Fig. 1. Sarkosyl-insoluble tau preparations from the brains of rTg4510 and JNPL3 mice: models of tauopathy.

A. Comparison of two protocols for preparing sarkosyl-insoluble tau. Brain homogenates were separated into TBS-extractable (S1), high-salt and sarkosyl-extractable (S3), and sarkosyl-insoluble (P3) fractions. S1 fraction was separated by centrifugation at either at 27,000 × g (protocol A) or at 150,000 × g (protocol B) for 20 min at 4°C. Pellets were re-homogenized in 5 volumes of high salt/sucrose buffer and centrifuged as above.
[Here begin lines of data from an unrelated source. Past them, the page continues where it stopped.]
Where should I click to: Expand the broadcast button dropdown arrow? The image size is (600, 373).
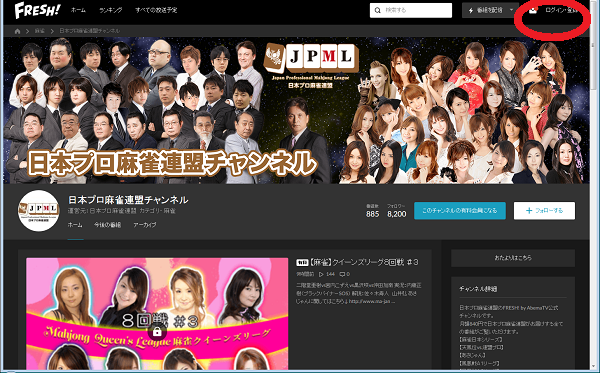point(512,10)
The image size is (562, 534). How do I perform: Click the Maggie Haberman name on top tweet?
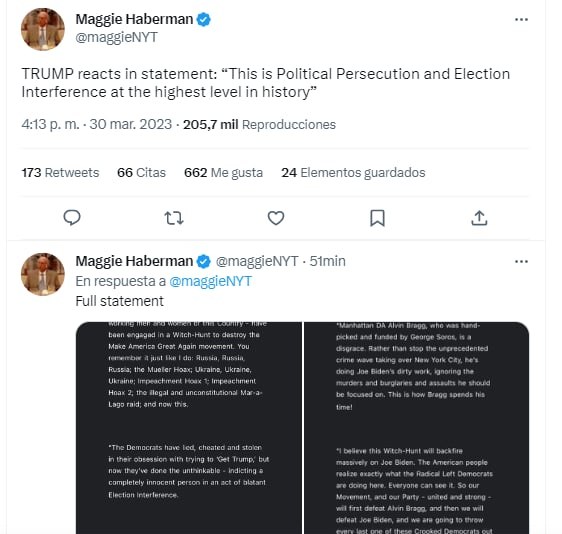134,19
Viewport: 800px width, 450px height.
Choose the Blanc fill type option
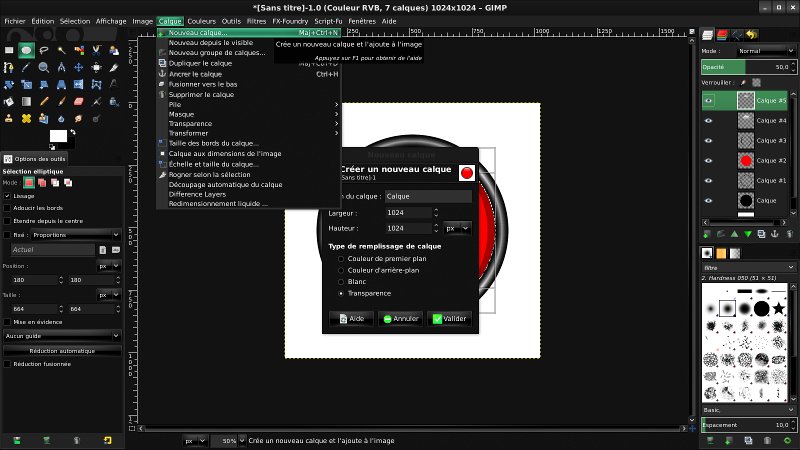pos(341,282)
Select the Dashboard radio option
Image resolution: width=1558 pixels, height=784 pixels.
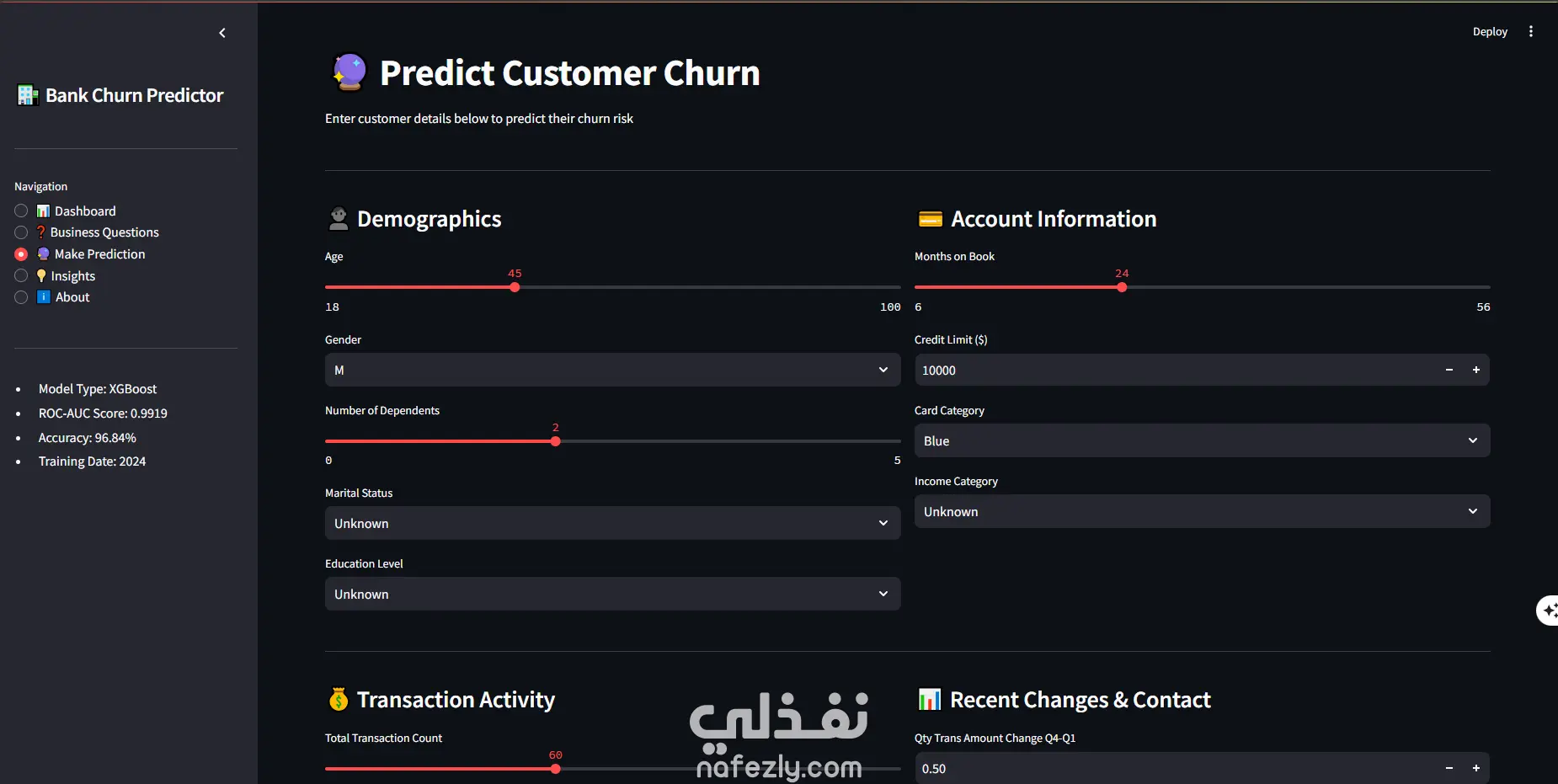[21, 211]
The supernatants were collected and incubated with sarkosyl for one hour at 37°C, followed by centrifugation at 150,000 × g for one hour at 4°C to obtain salt and sarkosyl-extractable fractions (S3 fraction) and sarkosyl-insoluble pellets. B. Western blots of brain and spinal cord samples from rTg4510 and JNPL3 mice. S1 fractions from rTg4510 (13 month-old, female) and JNPL3 (16 month-old, female) mice were derived from 0.01 mg and 0.02 mg of tissue, respectively. With the two different protocols, Western blots probed with E1 antibody displayed different tau profiles. The arrow head indicates 64 kDa tau and bold line indicates 50–60 kDa tau. C. Western blots of brain samples from rTg4510 and JNPL3 mice. S1, S3, and P3 fractions were loaded at a ratio of 1:16:50 (based on tissue weight). S1 fractions from rTg4510 and JNPL3 mice were derived from 0.01 mg and 0.02 mg of tissue, respectively. Arrowheads indicated 64 kDa tau. D. The proportion of P301L hTau in different fractions. Two age groups were analyzed from Western blots using the E1 antibody. Ratios of 64 kDa tau in the S1 fraction versus 64 kDa tau in the P3 fraction are shown at the bottom of the figure.